--- READING TEXT ---
DQL Practices: Metadata and Syntax
Ⅰ Prepare data
We use 1GB TPC-H data to show how to make DQL queries. Below are eight data files (*.tbl) generated by TPC-H:
The file content is of text format. The first row contains field names and rows after it are detail data; and each row of data is separated by the vertical bar |. As shown in the following part table:
The data table queried in DQL should be stored in SPL composite table file format (*.ctx). We can use the following SPL script to convert text files to a composite table file:
A | B | C | |
1 | E:\TPCH\ | ||
2 | 1024 | supplier | #S_SUPPKEY,S_NAME,S_ADDRESS,S_NATIONKEY,S_PHONE,S_ACCTBAL,S_COMMENT |
3 | 1048576 | partsupp | #PS_PARTKEY,#PS_SUPPKEY,PS_AVAILQTY,PS_SUPPLYCOST,PS_COMMENT |
4 | 1048576 | part | #P_PARTKEY,P_NAME,P_MFGR,P_BRAND,P_TYPE,P_SIZE,P_CONTAINER,P_RETAILPRICE,P_COMMENT |
5 | 1048576 | orders | #O_ORDERKEY,O_CUSTKEY,O_ORDERSTATUS,O_TOTALPRICE,O_ORDERDATE,O_ORDERPRIORITY,O_CLERK,O_SHIPPRIORITY,O_COMMENT |
6 | 1048576 | lineitem | #L_ORDERKEY,#L_LINENUMBER,L_PARTKEY,L_SUPPKEY,L_QUANTITY,L_EXTENDEDPRICE,L_DISCOUNT,L_TAX,L_RETURNFLAG,L_LINESTATUS,L_SHIPDATE,L_COMMITDATE,L_RECEIPTDATE,L_SHIPINSTRUCT,L_SHIPMODE,L_COMMENT |
7 | 1048576 | customer | #C_CUSTKEY,C_NAME,C_ADDRESS,C_NATIONKEY,C_PHONE,C_ACCTBAL,C_MKTSEGMENT,C_COMMENT |
8 | 1024 | nation | #N_NATIONKEY,N_NAME,N_REGIONKEY,N_COMMENT |
9 | 1024 | region | #R_REGIONKEY,R_NAME,R_COMMENT |
10 | =create(size,tblName,fields).record([A2:C9]) | ||
11 | for A10 | =file(A1/A11.tblName/".tbl").import@t(;,"|") | |
12 | =file(A1/A11.tblName/".ctx").create(${A11.fields};;A11.size) | ||
13 | >B12.append(B11.cursor()),B12.close() |
Lines 2~9 define 8 tables. Column A defines composite table block sizes; set block size corresponding to a table having a very small amount of data as 1KB and block sizes corresponding to the other tables as 1MB. Column B contains table names. Column C has field names, where one beginning with # is a primary key dimension field.
---
WRITTEN PROBLEM A: In the DQL data preparation text, what block size is set for a table with a very small amount of data?
--- INFORMATION SUPPLIED ---
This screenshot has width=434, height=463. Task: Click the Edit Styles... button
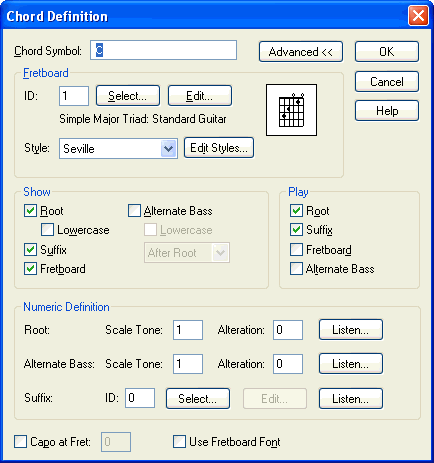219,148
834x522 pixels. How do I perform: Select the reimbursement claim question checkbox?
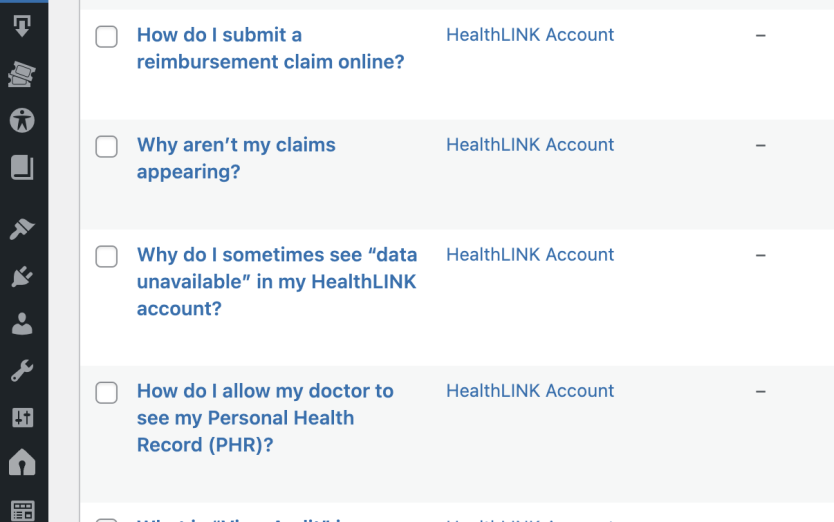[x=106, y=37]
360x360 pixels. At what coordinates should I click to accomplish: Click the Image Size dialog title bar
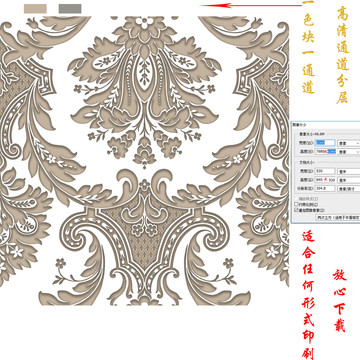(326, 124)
---
WRITTEN PROBLEM B: Format the records, starting at the first line and ending at the line that contains "[x=106, y=37]", as a JSON list of strings with one string per line and no blank lines. Leave the pictures out.

FULL ANSWER A: 1KB

FULL ANSWER B:
[
  "This screenshot has width=434, height=463. Task: Click the Edit Styles... button",
  "219,148",
  "834x522 pixels. How do I perform: Select the reimbursement claim question checkbox?",
  "[x=106, y=37]"
]